**Pixel coordinate grounding data:**
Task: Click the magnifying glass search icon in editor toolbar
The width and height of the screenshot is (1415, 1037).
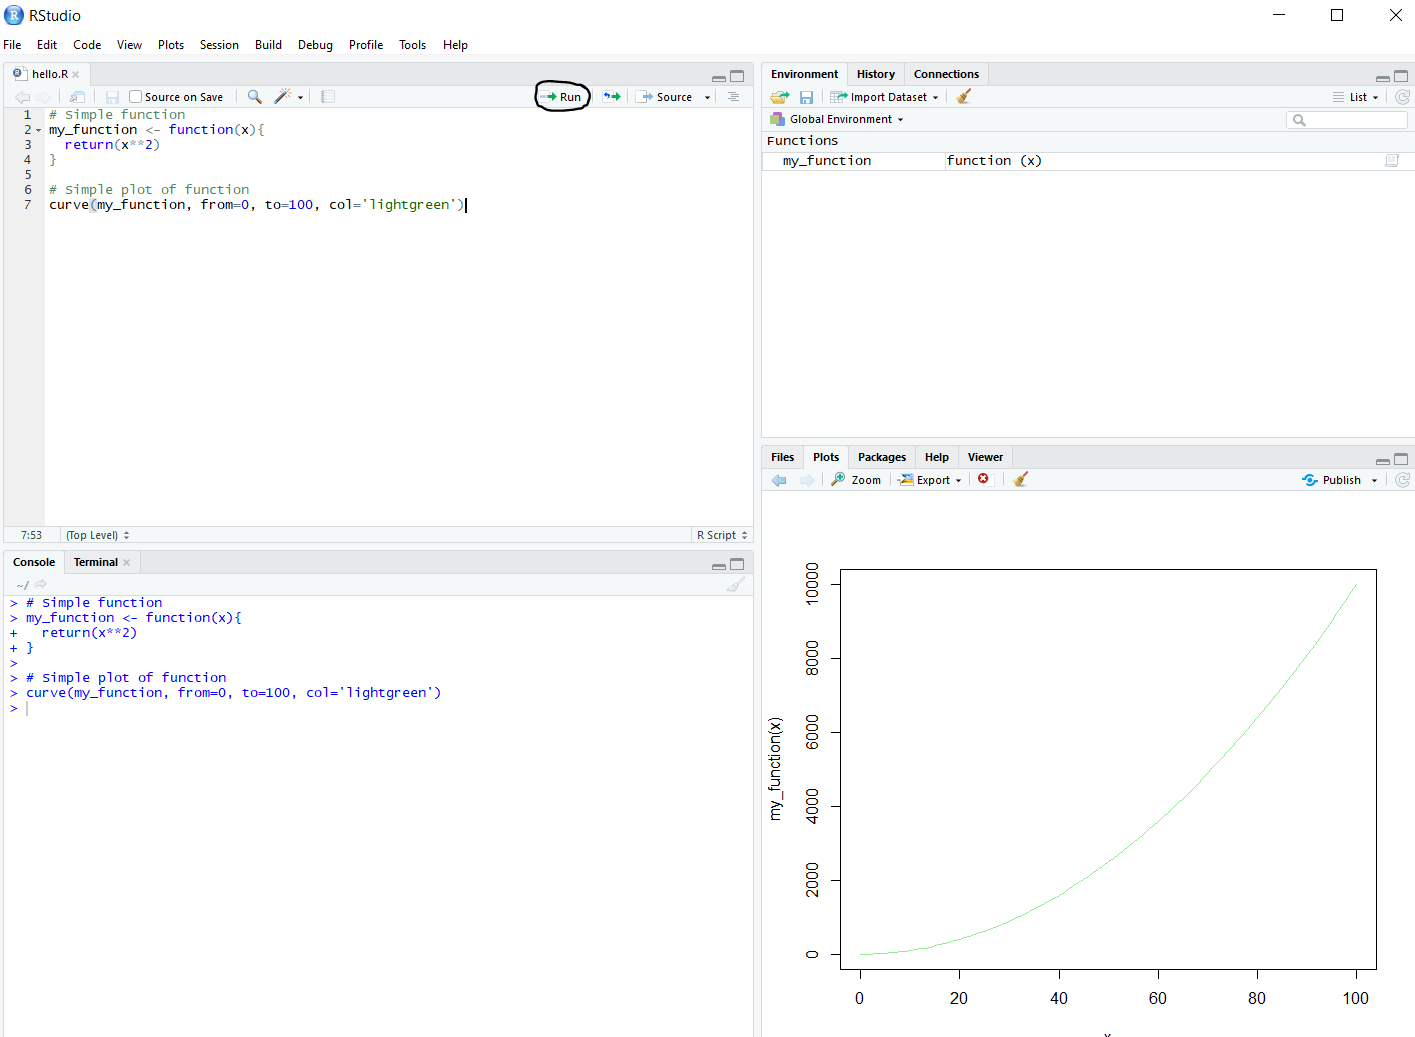Action: click(254, 96)
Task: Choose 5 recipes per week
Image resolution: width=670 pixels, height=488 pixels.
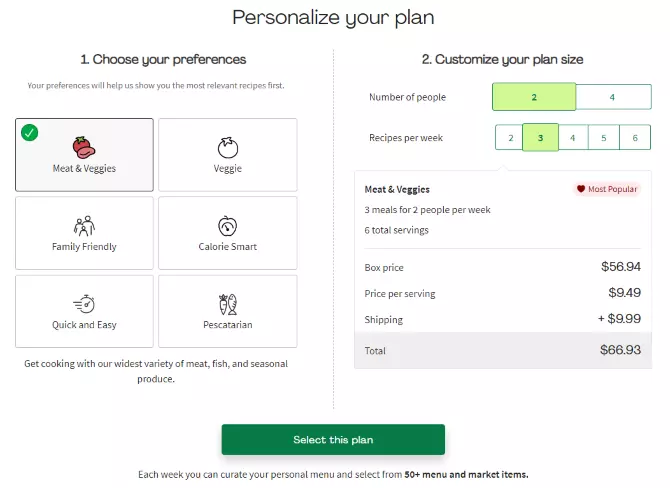Action: tap(604, 138)

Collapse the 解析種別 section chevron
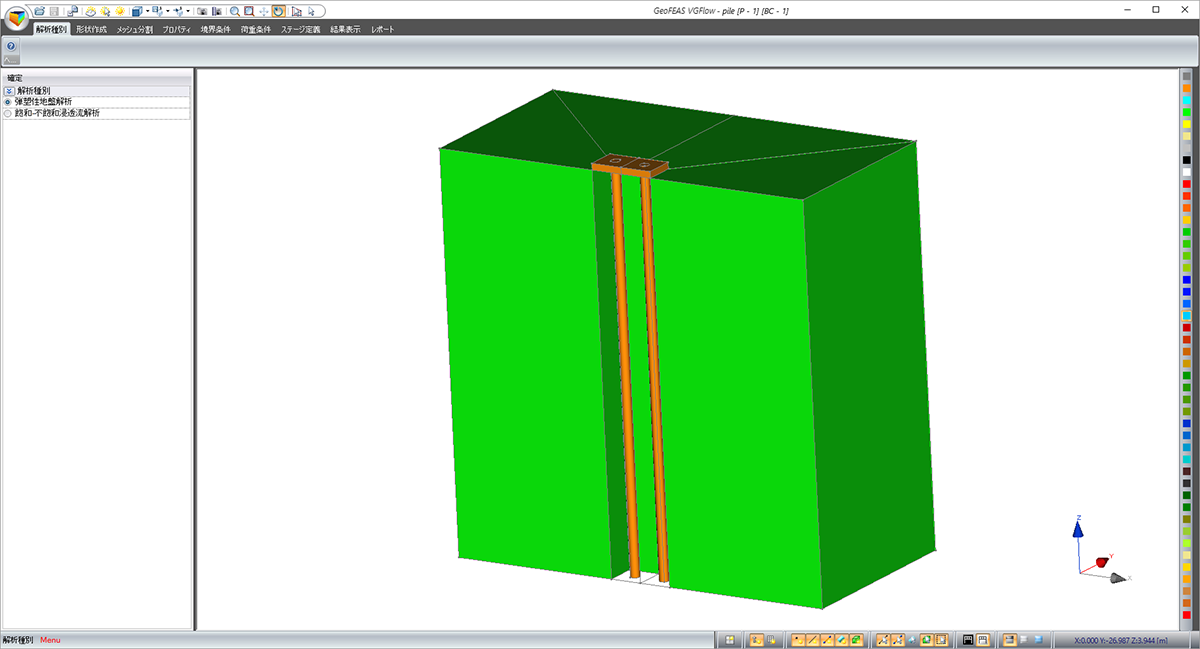9,90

**Requirement:** In the entries above, identify every line with the word "Task". Copy those lines.

**Expected output:**
Task: Click the magnifying glass search icon in editor toolbar
Task: Choose 5 recipes per week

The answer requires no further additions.